Speech-to-speech translation (STST) can be generally seen as the combination of three sub-tasks: (i) transcribing speech to text in a
source language (ASR), (ii) translating text from a source to a target language (MT) and (iii) generating speech from text in a target
language (TTS). Significant progress has been recently made in these three distinct tasks as well as in their joint combination.
Remarkably the state of the art in both pipelined and end-to-end STST systems is achieved by deep learning models that have
fundamental characterists in common: they are all sequence-to-sequence models (seq2seq) models with an encoder, a decoder and an attention network.
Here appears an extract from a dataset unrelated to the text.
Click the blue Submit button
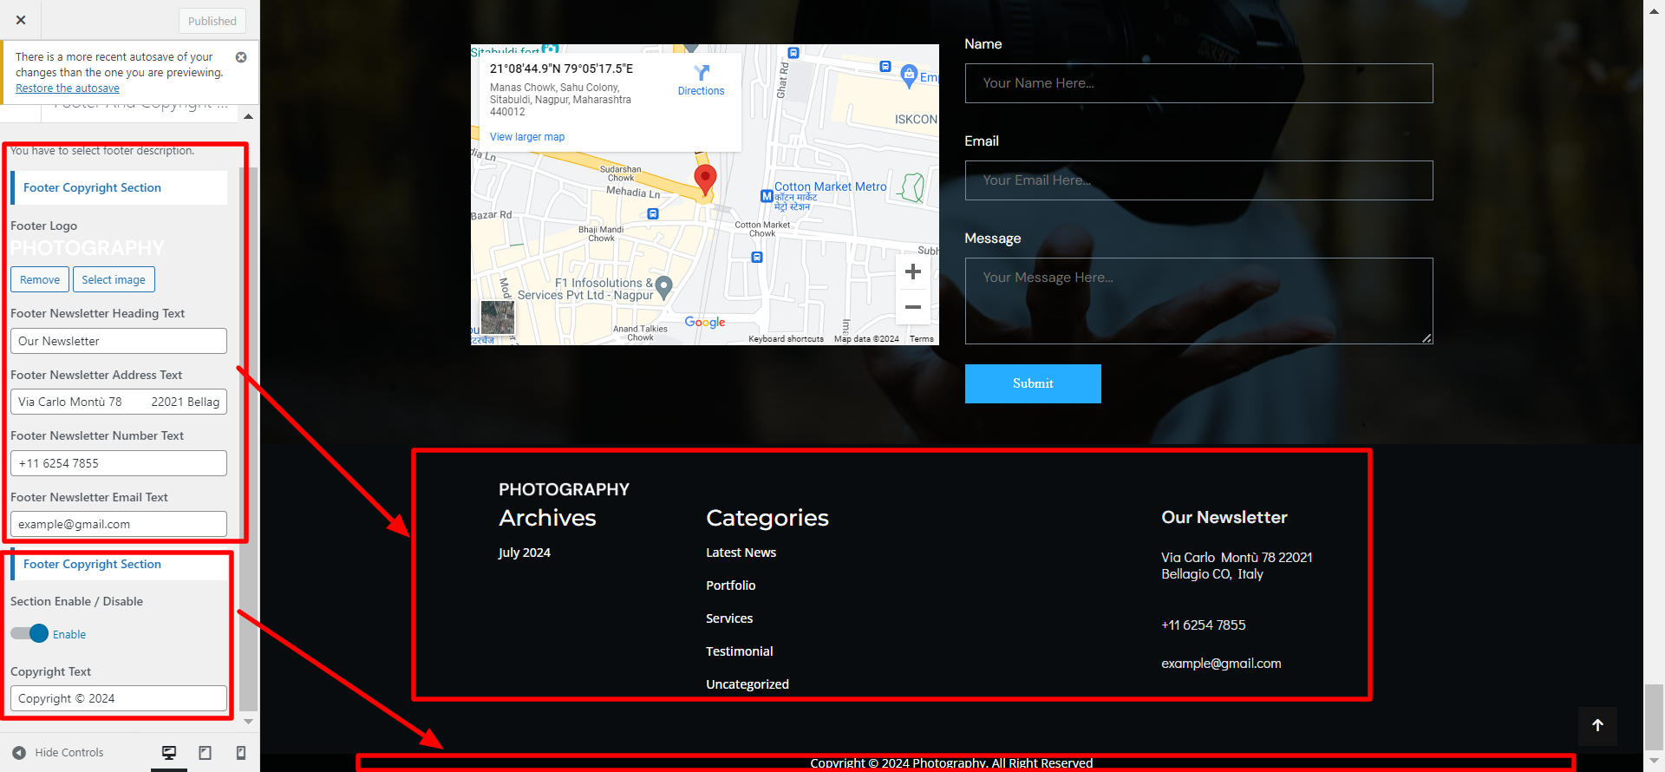 [x=1032, y=383]
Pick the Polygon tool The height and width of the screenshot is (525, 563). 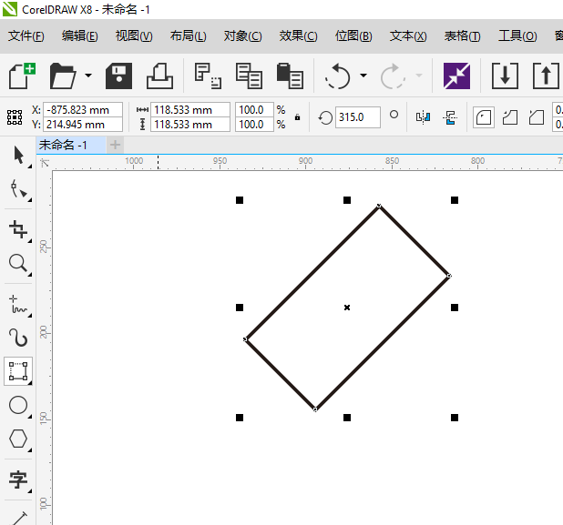point(18,440)
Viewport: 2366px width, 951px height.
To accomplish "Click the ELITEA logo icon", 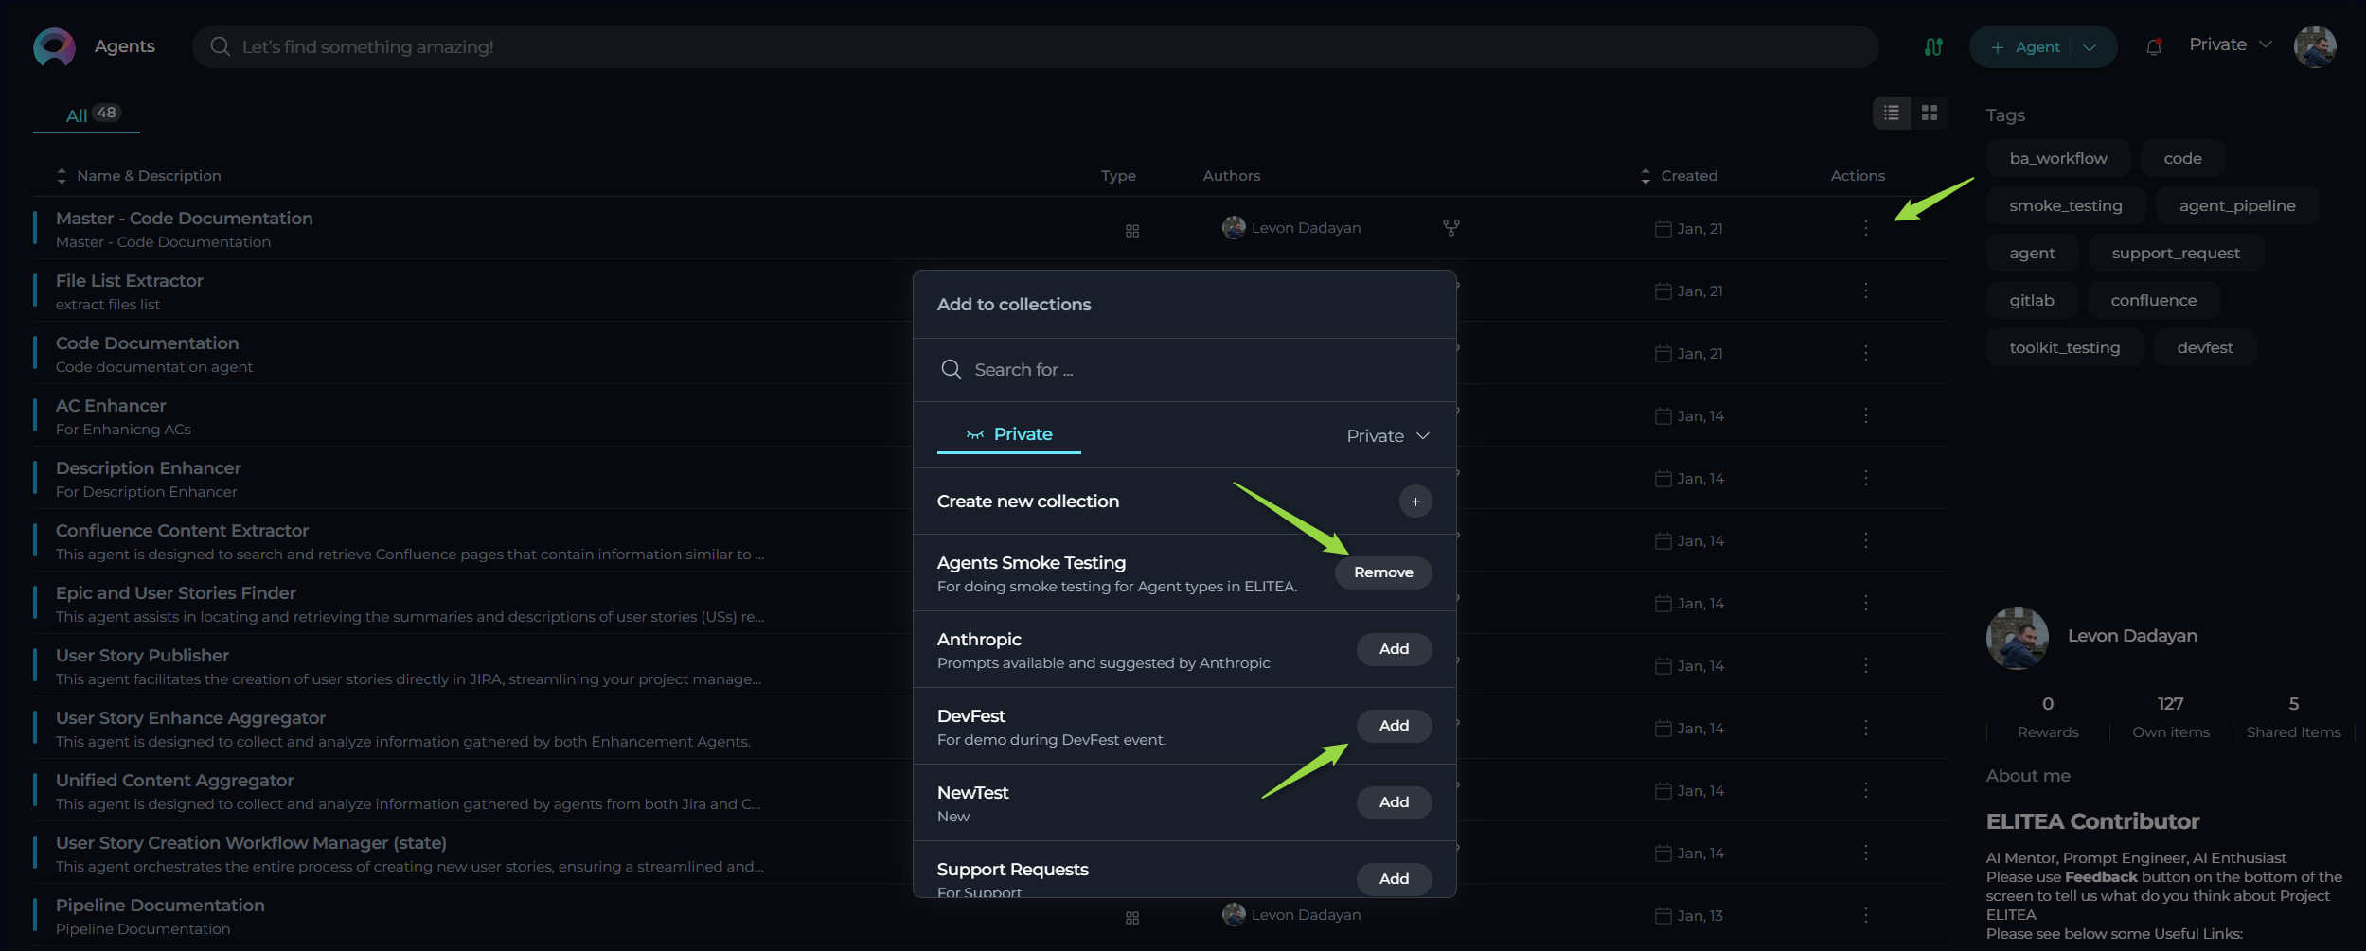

This course will start with a general introduction to deep learning, and will then focus on sequence-to-sequence models for MT, ASR and
TTS, including variations and combinations of them.
Synopsis (tentative)
1. Fundamentals of neural networks: feed-forward networks, activation functions, loss functions, training criteria, stochastic gradient descent,
learning rate policies, computation graph, back propagation algorithm. 2. Recurrent neural networks: time unfolded representation,
back-propagation through time, vanishing and exploding gradient problems, long-short term memory units, gated recurrent units;
3. Recurrent Neural MT: encoder-decoder architecture, attention model, beam search, model variations, large vocabulary methods,
beam search, ensamble decoding. 4. Non-recurrent Neural MT: sequence-to-sequence models, convolutional networks, transformer models,
universal transformer; 5. Training criteria: crosse-entropy, data as demonstrator, reinforcement learning, bandit learning,
minimum risk training, curriculum learning, adversarial learning; 6. Neural ASR and TTS: task definition, training data,
seq-to-seq models, performance; 7. Neural end-to-end models: task definition, training data, architectures, performance.